I am today talking about a Saturday in Patan Durbar Square. One of the most intriguingly structured spaces of the ancient city, Patan Durbar Square and its adjoining lanes offers you the most vibrant theatrical experience you can earn within a matter of few hours.
A Saturday in Patan Durbar Square
Wear your comfortable casual outfit, carry average money – approximately 500 rupees and carry a camera. It could be any kind of from – mobile to compact digital or a DSLR. If you’re driving towards the Durbar Square, stop by Badriko Haluwa store in Jawalakhel and begin your morning with the warm and freshly prepared jeri, swari, takrari, haluwa and sel. Now proceed towards the ancient homes of the Malla Kings of Nepal – Patan Durbar Square.
Seat yourself either on the benches placed before the Patan Museum or find yourself comfortable sitting on one of the steps of Krishna Mandir.

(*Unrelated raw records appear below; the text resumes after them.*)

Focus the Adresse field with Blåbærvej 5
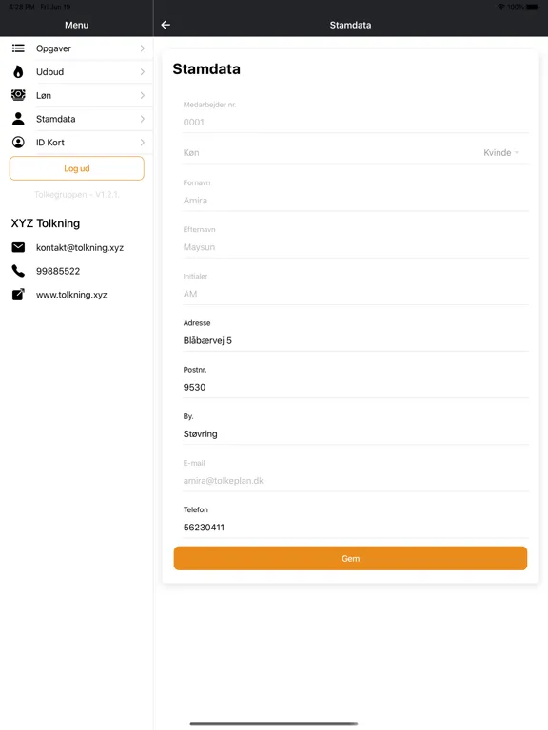Screen dimensions: 548x730 (x=356, y=340)
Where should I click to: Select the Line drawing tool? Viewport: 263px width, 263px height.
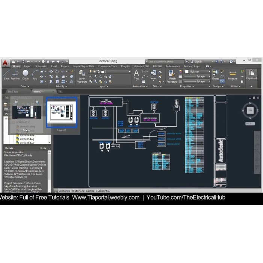pyautogui.click(x=6, y=74)
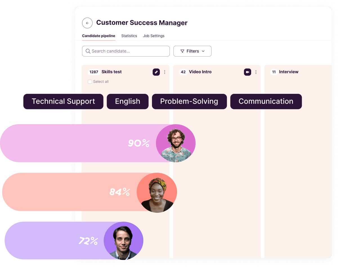Viewport: 340px width, 268px height.
Task: Click the magnifying glass search icon
Action: coord(88,51)
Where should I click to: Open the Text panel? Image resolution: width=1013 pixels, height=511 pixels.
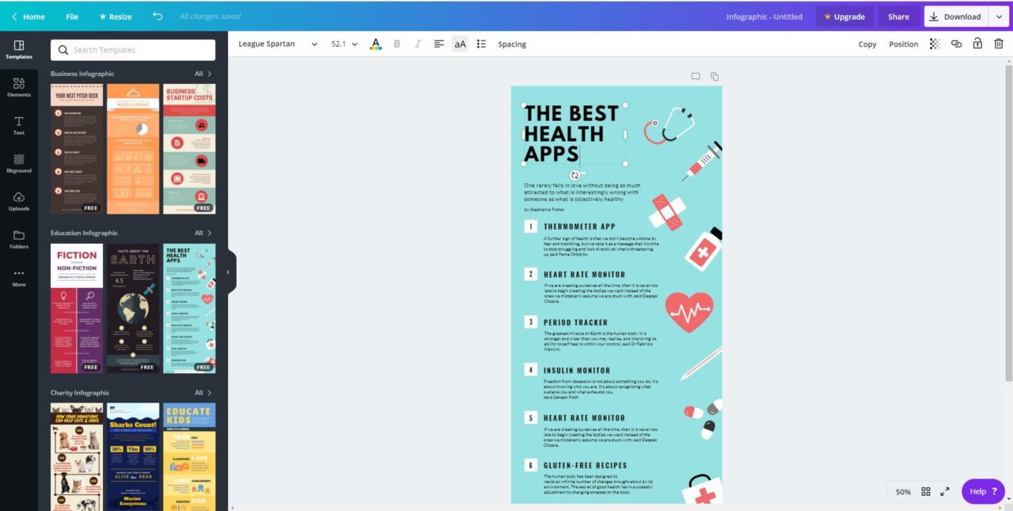(x=18, y=127)
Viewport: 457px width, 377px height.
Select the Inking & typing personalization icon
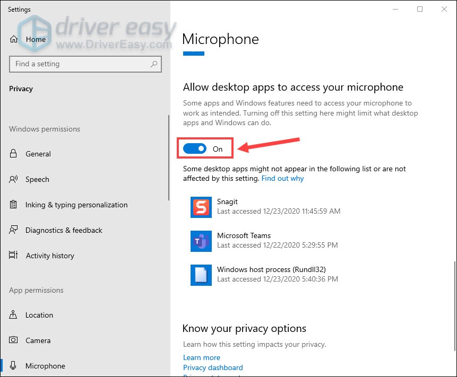pos(13,205)
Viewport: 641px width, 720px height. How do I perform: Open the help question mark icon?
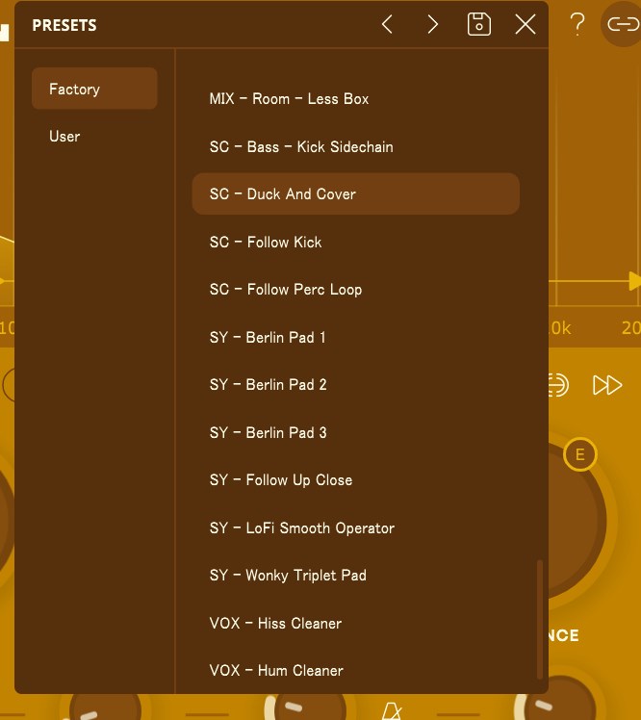coord(577,25)
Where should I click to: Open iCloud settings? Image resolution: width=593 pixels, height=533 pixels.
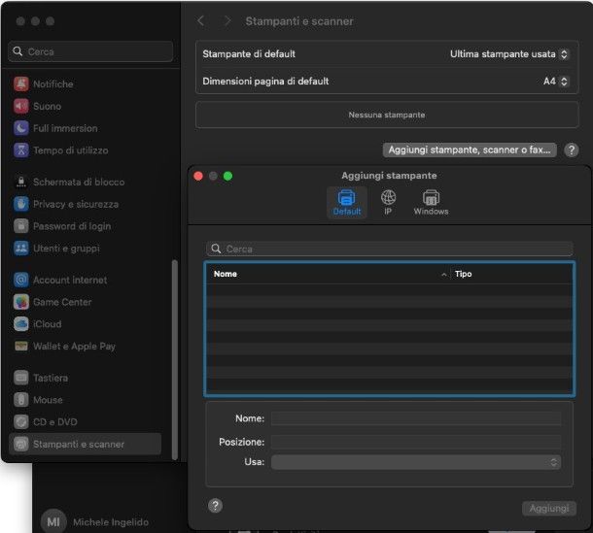47,324
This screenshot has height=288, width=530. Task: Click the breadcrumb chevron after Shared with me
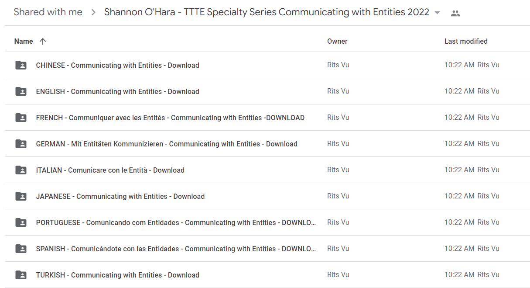pyautogui.click(x=93, y=13)
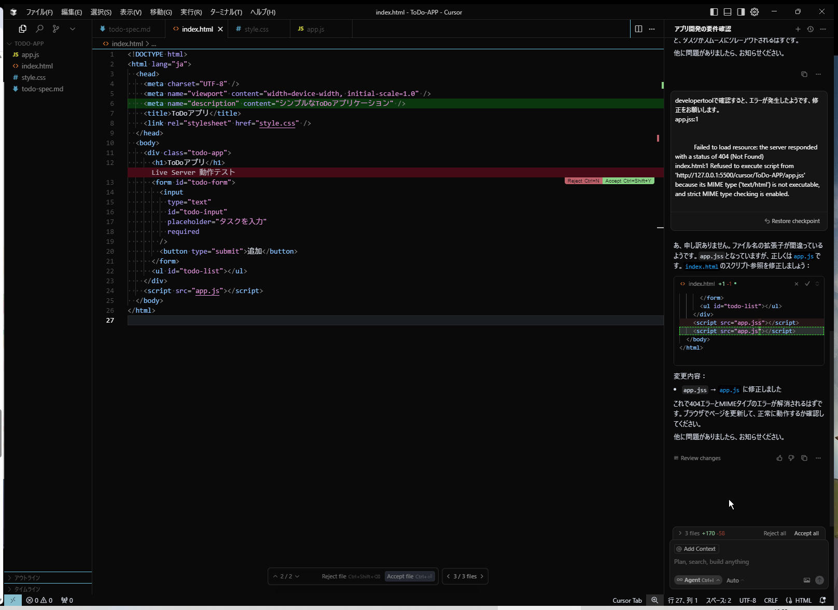Switch to the style.css tab
Viewport: 838px width, 610px height.
coord(256,29)
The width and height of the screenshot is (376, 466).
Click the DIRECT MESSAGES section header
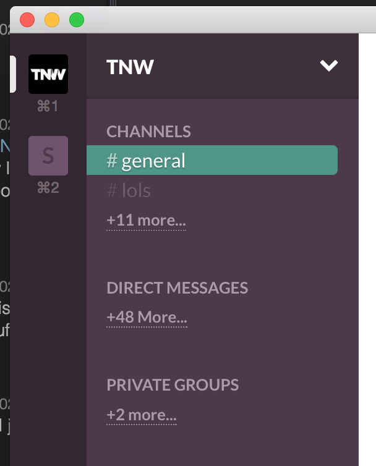pos(177,287)
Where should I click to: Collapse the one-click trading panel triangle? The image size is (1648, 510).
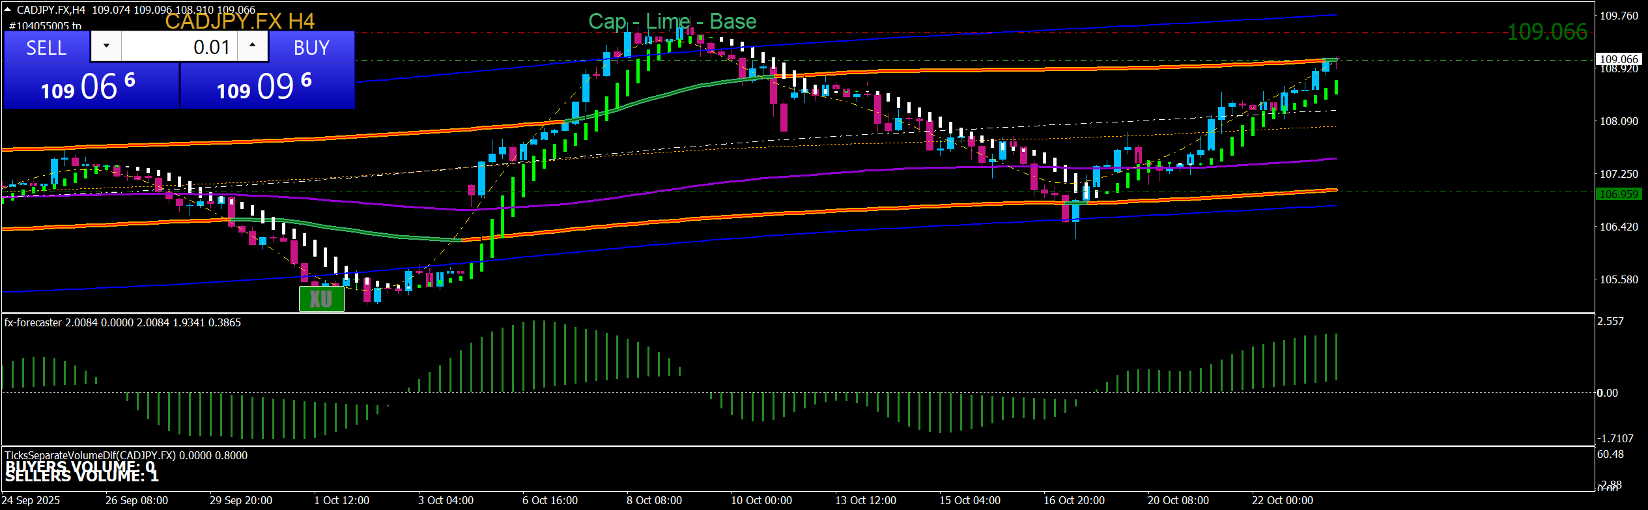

Breathe for a moment and observe the intricately built architecture in the monuments of the Square. You could now indulge yourself in feeding the pigeons – the early guards of this heritage site. What is so special about the pigeons in Patan is that they come to your hands as you begin to feed. While you will enjoy a completely warm and tickling experience, you will side-by-side help those elderly women selling pigeon grains, earn their living.
Now walk behind the Krishna Mandir towards the famous Honacha Newari eatery, where you can grab your glass of locally made black or milk tea. Come back to the Square and wait for the sun to illuminate the courtyard. Soon will arrive the Square’s known heroes – the chappal heroes of Patan. Clad in daura suruwal,dhaka topi or bhadgaunle topi and the same chappals (slippers), these elderly men of Patan add to the flavors of the neo-classically built Durbar Square. In no time, you will observe how the whole of the Durbar Square is filled with friends, families, onlookers, couples, friends and more. It will echo between its ancient charms and modern hymns.
After about an hour, walk towards Chyasal, one of the oldest settlements in Patan. From the courtyard before Bhimsen temple, take a right turn, and then walk ahead. The best thing about walking through this lane is you don’t need to ask anyone if you don’t know where you are, because you will ultimately come back to the Durbar Square or will reach the famous Banglamukhi temple and if not then the road to Sankhamul from where you can just make a sharp U-turn. Even if you are lost for a while, you will basically get to see the four Ashoka stupas that surround Patan. Chyasal is a beautiful maze of streets filled with the fragrance of historical diversity in the lifestyle of the Newar majority. From traditional carpet weavers, to the God makers; the one who make those statues, to sweet sellers, and people wearing their traditional outfits, Chyasal is like a modern day museum come alive.
About an hour in Chyasal will fascinate you sufficiently and now walk back towards the Durbar Square. On the way will arrive the Golden Temple. Walk in to witness this 12th century built huge Buddhist monastery adorned with a golden façade. Come back to the Durbar Square and now walk in to the famous Honacha Newari eatery to try those amazing baras, aalu and other delicacies.
If you’re a pure vegetarian, you could walk into any of the restaurants around the Durbar Sqaure – Third World, Café du Temple and Durbar Cafe restaurants are the ones providing you an aerial view of the Square. Once done with the hunger, peek into Patan Museum, a poignant example of successful restoration showcasing rich and traditional Nepali sacred art in an intricate and classic architectural setting.
By now, you’re almost done with your trip for the day. You can conclude it with either the refreshing kulfi found at a store just below the big bell of the Durbar Square or walk in to the lane next to Honacha and try the local barfi of Patan, one of an experience of its own.
Patan Durbar Square and the streets adjoining is one among countless such places in Nepal. So the next time, you just feel like you don’t have enough time and money to hit the roads, try any of your streets, for each of them will tell you the story of their own, each of them will indulge your mind and soul creatively. Other than so much of gems that they have to offer you, they will sell you in abundance – warmth and countless smiles, all for free.